ACTIVITY: The answer must consist of the records below, repeated exactly.

-- INFORMATION SHOWN follows --

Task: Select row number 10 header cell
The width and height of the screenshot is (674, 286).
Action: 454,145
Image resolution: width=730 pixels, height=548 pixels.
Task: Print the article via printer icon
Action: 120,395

-- INFORMATION SHOWN concluded --

ANSWER BOX:
Task: Select row number 10 header cell
The width and height of the screenshot is (674, 286).
Action: 454,145
Image resolution: width=730 pixels, height=548 pixels.
Task: Print the article via printer icon
Action: 120,395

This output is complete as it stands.